MATERIAL FOR THIS EXERCISE —
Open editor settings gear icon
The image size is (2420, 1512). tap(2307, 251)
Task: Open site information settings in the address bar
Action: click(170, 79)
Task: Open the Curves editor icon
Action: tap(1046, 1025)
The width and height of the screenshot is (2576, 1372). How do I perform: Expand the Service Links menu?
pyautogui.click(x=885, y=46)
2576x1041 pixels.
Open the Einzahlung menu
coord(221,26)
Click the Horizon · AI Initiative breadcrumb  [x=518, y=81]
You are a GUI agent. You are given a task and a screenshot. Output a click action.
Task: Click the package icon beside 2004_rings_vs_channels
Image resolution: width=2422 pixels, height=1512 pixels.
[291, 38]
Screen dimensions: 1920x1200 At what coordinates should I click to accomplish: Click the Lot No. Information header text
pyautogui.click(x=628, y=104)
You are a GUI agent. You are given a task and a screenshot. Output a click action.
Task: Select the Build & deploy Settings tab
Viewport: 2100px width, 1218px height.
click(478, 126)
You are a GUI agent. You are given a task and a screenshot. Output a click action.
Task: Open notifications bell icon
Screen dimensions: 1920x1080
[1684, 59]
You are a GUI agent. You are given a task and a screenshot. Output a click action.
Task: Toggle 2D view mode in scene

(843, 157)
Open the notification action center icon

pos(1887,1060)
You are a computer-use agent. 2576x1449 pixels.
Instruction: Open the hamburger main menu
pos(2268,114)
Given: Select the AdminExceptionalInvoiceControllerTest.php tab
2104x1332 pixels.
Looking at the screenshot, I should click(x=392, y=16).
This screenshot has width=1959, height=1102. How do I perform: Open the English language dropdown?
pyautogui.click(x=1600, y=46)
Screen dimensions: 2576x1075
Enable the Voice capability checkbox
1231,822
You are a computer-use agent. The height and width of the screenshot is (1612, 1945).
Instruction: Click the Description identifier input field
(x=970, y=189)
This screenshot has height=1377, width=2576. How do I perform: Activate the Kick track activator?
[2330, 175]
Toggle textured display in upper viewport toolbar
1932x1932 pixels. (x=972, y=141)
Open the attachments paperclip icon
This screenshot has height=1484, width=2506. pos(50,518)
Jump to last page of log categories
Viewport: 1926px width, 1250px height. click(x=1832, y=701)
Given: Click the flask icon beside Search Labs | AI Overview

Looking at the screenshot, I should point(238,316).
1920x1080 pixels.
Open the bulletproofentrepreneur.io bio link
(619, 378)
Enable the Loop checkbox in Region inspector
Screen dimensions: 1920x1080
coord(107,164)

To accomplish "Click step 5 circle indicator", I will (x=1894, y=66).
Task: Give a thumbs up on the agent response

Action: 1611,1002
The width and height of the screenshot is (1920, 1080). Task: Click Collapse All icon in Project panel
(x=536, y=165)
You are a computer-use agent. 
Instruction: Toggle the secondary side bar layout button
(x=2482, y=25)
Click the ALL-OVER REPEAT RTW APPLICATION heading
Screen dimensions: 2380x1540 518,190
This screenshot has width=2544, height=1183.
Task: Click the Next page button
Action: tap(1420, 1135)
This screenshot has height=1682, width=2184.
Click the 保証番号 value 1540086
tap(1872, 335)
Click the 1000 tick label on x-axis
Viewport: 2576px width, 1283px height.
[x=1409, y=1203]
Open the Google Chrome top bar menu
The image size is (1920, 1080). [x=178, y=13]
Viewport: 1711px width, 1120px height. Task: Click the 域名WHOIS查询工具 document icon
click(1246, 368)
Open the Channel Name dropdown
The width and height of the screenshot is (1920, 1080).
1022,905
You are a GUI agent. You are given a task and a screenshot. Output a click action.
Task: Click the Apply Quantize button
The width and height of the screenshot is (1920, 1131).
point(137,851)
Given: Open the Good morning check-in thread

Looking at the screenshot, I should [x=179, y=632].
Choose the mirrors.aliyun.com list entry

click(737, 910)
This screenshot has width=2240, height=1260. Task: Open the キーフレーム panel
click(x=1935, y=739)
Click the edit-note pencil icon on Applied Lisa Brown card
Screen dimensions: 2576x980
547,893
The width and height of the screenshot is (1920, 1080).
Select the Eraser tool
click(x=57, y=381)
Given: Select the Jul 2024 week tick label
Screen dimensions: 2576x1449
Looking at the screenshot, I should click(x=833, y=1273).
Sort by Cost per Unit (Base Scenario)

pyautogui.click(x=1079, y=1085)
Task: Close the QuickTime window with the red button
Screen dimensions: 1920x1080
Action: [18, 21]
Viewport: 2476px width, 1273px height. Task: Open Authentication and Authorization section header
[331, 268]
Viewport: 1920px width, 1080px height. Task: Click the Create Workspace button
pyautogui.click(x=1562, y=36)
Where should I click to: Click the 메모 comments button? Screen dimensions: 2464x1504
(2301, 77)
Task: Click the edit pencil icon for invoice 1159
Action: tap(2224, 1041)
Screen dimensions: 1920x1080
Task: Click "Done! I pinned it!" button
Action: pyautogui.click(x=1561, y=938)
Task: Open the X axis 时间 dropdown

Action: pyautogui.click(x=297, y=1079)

ABOUT THIS TASK — Print every entry exactly as written.

OUTPUT —
Open editor settings gear icon
The image size is (2420, 1512). tap(2307, 251)
Task: Open site information settings in the address bar
Action: click(170, 79)
Task: Open the Curves editor icon
Action: tap(1046, 1025)
The width and height of the screenshot is (2576, 1372). How do I perform: Expand the Service Links menu?
pyautogui.click(x=885, y=46)
2576x1041 pixels.
Open the Einzahlung menu
coord(221,26)
Click the Horizon · AI Initiative breadcrumb  [x=518, y=81]
You are a GUI agent. You are given a task and a screenshot. Output a click action.
Task: Click the package icon beside 2004_rings_vs_channels
Image resolution: width=2422 pixels, height=1512 pixels.
[291, 38]
Screen dimensions: 1920x1200 At what coordinates should I click to accomplish: Click the Lot No. Information header text
pyautogui.click(x=628, y=104)
You are a GUI agent. You are given a task and a screenshot. Output a click action.
Task: Select the Build & deploy Settings tab
Viewport: 2100px width, 1218px height.
click(478, 126)
You are a GUI agent. You are given a task and a screenshot. Output a click action.
Task: Open notifications bell icon
Screen dimensions: 1920x1080
[1684, 59]
You are a GUI agent. You are given a task and a screenshot. Output a click action.
Task: Toggle 2D view mode in scene

(843, 157)
Open the notification action center icon

pos(1887,1060)
You are a computer-use agent. 2576x1449 pixels.
Instruction: Open the hamburger main menu
pos(2268,114)
Given: Select the AdminExceptionalInvoiceControllerTest.php tab
2104x1332 pixels.
Looking at the screenshot, I should click(x=392, y=16).
This screenshot has width=1959, height=1102. How do I perform: Open the English language dropdown?
pyautogui.click(x=1600, y=46)
Screen dimensions: 2576x1075
Enable the Voice capability checkbox
1231,822
You are a computer-use agent. The height and width of the screenshot is (1612, 1945).
Instruction: Click the Description identifier input field
(x=970, y=189)
This screenshot has height=1377, width=2576. How do I perform: Activate the Kick track activator?
[2330, 175]
Toggle textured display in upper viewport toolbar
1932x1932 pixels. (x=972, y=141)
Open the attachments paperclip icon
This screenshot has height=1484, width=2506. pos(50,518)
Jump to last page of log categories
Viewport: 1926px width, 1250px height. click(x=1832, y=701)
Given: Click the flask icon beside Search Labs | AI Overview

Looking at the screenshot, I should point(238,316).
1920x1080 pixels.
Open the bulletproofentrepreneur.io bio link
(619, 378)
Enable the Loop checkbox in Region inspector
Screen dimensions: 1920x1080
coord(107,164)

To accomplish "Click step 5 circle indicator", I will (x=1894, y=66).
Task: Give a thumbs up on the agent response

Action: 1611,1002
The width and height of the screenshot is (1920, 1080). Task: Click Collapse All icon in Project panel
(x=536, y=165)
You are a computer-use agent. 
Instruction: Toggle the secondary side bar layout button
(x=2482, y=25)
Click the ALL-OVER REPEAT RTW APPLICATION heading
Screen dimensions: 2380x1540 518,190
This screenshot has width=2544, height=1183.
Task: Click the Next page button
Action: tap(1420, 1135)
This screenshot has height=1682, width=2184.
Click the 保証番号 value 1540086
tap(1872, 335)
Click the 1000 tick label on x-axis
Viewport: 2576px width, 1283px height.
[x=1409, y=1203]
Open the Google Chrome top bar menu
The image size is (1920, 1080). [x=178, y=13]
Viewport: 1711px width, 1120px height. Task: Click the 域名WHOIS查询工具 document icon
click(1246, 368)
Open the Channel Name dropdown
The width and height of the screenshot is (1920, 1080).
1022,905
You are a GUI agent. You are given a task and a screenshot. Output a click action.
Task: Click the Apply Quantize button
The width and height of the screenshot is (1920, 1131).
point(137,851)
Given: Open the Good morning check-in thread

Looking at the screenshot, I should [x=179, y=632].
Choose the mirrors.aliyun.com list entry

click(737, 910)
This screenshot has width=2240, height=1260. Task: Open the キーフレーム panel
click(x=1935, y=739)
Click the edit-note pencil icon on Applied Lisa Brown card
Screen dimensions: 2576x980
547,893
The width and height of the screenshot is (1920, 1080).
Select the Eraser tool
click(x=57, y=381)
Given: Select the Jul 2024 week tick label
Screen dimensions: 2576x1449
Looking at the screenshot, I should click(x=833, y=1273).
Sort by Cost per Unit (Base Scenario)

pyautogui.click(x=1079, y=1085)
Task: Close the QuickTime window with the red button
Screen dimensions: 1920x1080
Action: [18, 21]
Viewport: 2476px width, 1273px height. Task: Open Authentication and Authorization section header
[331, 268]
Viewport: 1920px width, 1080px height. Task: Click the Create Workspace button
pyautogui.click(x=1562, y=36)
Where should I click to: Click the 메모 comments button? Screen dimensions: 2464x1504
(2301, 77)
Task: Click the edit pencil icon for invoice 1159
Action: tap(2224, 1041)
Screen dimensions: 1920x1080
Task: Click "Done! I pinned it!" button
Action: pyautogui.click(x=1561, y=938)
Task: Open the X axis 时间 dropdown

Action: pyautogui.click(x=297, y=1079)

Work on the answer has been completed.